If you are a coffee lover you will be in excellent company this week. From April 7 through April 10, the Specialty Coffee Association of America (SCAA) will host its 18th Annual Conference and Exhibition at the Charlotte Convention Center. The conference attracts more than 8,000 coffee professionals from more than 40 countries. SCAA members include retailers, roasters, roaster/retailers/producers, exporters, importers, and manufacturers of coffee processing-roasting-brewing equipment and other allied products.
Charlotte has been home to S&D Coffee, Inc. since its establishment in 1927. S&D is a current member of SCAA. During the SCAA convention, held in different cities each year, participants will be provided with extensive educational and networking opportunities -- and lots of coffee breaks.

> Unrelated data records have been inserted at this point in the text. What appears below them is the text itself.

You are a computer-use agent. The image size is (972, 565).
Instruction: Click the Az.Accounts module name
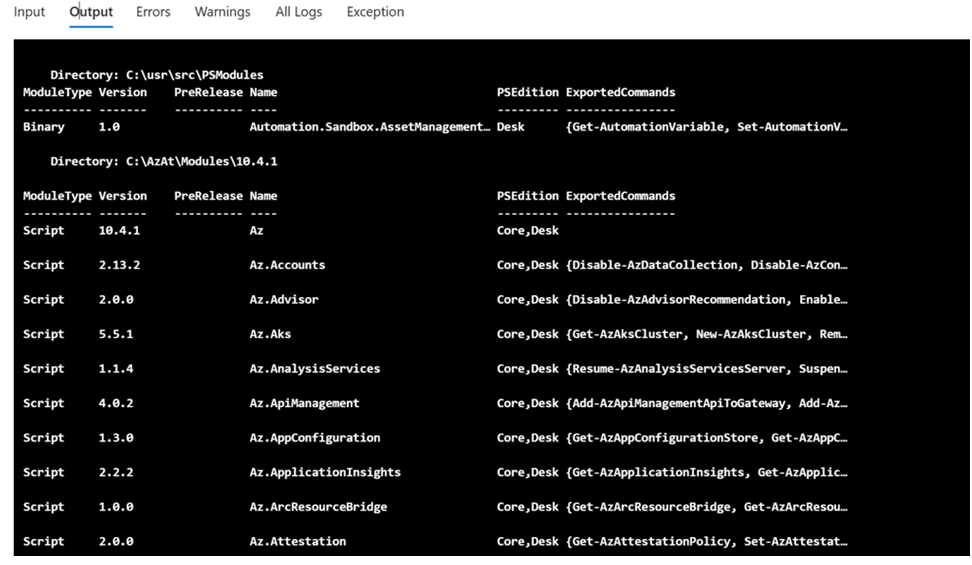[x=287, y=265]
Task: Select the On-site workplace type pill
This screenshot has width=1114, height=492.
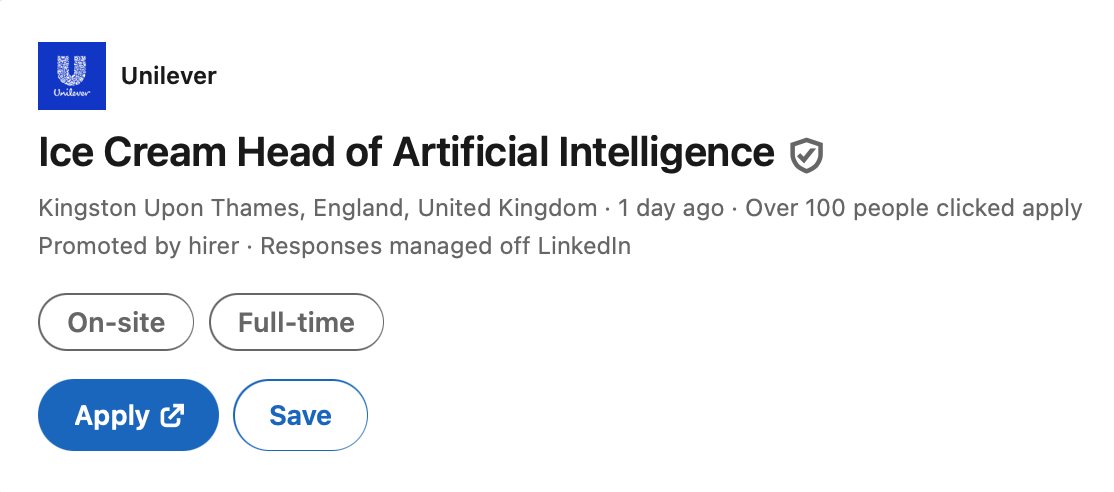Action: tap(116, 322)
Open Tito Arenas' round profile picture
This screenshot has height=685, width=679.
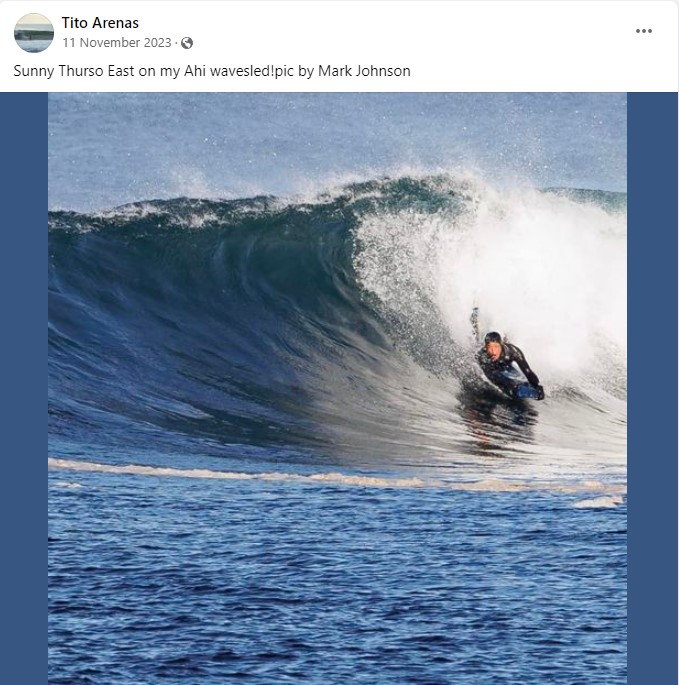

The keynote speaker is Wade Davis, a Harvard Ph.D. in ethnobotany, author of The Lost Amazon (2004), and the Explorer in Residence (talk about a great job title) at the National Geographic Society. Other events include seminars and workshops on comparative cupping, roasting using two styles of equipment, beginning and intermediate espresso, "La Nez du Café" using the aroma vial kit created by Jean Lenoir, and brewing fundamentals. "Cupping" refers to the process that professional tasters have developed to assess beans.
Another event, hosted by the Roasters Guild, is the final part of an international competition to determine the best regional and global coffees. Sixty finalists will be on display in the roasting pavilion. On April 10, the winner will be selected.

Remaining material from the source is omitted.